- Aim of the exercise: Please transcribe the listing below exactly, but only from the line containing "Where should I click to: Open" through its last line.

++++ Dataset extract ++++

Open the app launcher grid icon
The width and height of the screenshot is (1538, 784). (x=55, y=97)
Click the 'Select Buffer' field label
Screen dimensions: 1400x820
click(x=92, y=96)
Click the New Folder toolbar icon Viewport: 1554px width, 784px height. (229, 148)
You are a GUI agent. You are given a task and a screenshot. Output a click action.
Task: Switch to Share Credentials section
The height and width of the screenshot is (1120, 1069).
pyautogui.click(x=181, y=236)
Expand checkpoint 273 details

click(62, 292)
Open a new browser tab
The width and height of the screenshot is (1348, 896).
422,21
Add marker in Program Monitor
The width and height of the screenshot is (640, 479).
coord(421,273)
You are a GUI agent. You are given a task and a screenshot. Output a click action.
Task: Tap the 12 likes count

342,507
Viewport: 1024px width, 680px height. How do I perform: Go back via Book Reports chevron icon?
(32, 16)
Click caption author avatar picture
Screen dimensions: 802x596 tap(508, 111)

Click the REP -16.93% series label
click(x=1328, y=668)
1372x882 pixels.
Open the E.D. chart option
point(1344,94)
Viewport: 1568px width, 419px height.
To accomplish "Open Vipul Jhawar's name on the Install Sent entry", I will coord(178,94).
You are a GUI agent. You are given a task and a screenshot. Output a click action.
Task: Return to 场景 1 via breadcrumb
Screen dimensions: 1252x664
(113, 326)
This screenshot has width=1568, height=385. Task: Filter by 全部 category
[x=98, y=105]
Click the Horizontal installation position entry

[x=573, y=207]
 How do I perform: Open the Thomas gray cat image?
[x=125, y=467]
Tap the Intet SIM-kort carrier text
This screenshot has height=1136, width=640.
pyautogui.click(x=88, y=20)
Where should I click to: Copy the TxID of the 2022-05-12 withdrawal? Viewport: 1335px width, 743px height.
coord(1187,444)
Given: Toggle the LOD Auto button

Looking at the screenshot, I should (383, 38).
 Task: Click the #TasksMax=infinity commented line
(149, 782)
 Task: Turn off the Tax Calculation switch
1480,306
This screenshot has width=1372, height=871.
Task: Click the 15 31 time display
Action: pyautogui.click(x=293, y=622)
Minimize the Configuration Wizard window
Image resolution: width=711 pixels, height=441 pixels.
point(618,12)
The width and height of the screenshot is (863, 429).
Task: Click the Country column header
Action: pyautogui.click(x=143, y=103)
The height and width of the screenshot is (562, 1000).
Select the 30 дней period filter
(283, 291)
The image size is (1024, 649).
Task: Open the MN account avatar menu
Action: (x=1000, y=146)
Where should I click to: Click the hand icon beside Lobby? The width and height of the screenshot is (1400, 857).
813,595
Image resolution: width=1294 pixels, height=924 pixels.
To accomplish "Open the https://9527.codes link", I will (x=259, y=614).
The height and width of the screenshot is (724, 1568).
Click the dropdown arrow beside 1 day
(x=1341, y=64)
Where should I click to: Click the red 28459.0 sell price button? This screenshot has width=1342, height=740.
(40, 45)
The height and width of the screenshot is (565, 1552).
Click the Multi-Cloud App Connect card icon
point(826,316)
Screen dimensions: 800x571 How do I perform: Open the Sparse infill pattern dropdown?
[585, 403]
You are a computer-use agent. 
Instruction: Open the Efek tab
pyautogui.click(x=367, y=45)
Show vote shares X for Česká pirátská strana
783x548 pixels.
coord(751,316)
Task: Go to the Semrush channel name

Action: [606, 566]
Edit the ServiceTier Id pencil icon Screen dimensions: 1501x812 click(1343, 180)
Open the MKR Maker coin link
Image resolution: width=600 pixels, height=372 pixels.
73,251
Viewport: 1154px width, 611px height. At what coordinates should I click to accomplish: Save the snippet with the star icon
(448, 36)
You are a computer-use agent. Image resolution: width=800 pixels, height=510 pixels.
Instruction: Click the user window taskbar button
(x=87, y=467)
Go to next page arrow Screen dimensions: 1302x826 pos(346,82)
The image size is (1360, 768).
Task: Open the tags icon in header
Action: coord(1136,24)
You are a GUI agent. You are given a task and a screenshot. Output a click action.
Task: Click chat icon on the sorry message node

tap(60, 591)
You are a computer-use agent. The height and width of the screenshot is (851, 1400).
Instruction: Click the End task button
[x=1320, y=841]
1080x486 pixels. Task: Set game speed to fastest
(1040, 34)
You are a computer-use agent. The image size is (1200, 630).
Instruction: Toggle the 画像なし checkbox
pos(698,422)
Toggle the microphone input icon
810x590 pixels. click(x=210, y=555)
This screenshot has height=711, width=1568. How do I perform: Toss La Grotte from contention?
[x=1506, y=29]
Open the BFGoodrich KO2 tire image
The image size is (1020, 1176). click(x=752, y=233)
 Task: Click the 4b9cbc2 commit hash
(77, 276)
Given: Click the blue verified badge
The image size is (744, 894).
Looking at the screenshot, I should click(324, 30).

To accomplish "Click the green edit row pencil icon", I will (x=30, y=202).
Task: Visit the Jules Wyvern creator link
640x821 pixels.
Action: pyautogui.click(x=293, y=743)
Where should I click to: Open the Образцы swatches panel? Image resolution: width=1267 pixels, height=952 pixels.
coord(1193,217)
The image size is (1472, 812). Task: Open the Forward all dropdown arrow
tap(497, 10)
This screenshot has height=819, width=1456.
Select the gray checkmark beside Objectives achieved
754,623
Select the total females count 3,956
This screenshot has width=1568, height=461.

++++

- Exercise response:
Where should I click to: Open the Образцы swatches panel? Image resolution: width=1267 pixels, height=952 pixels.
coord(1193,217)
The image size is (1472, 812). Task: Open the Forward all dropdown arrow
tap(497, 10)
This screenshot has height=819, width=1456.
Select the gray checkmark beside Objectives achieved
754,623
Select the total females count 3,956
This screenshot has width=1568, height=461.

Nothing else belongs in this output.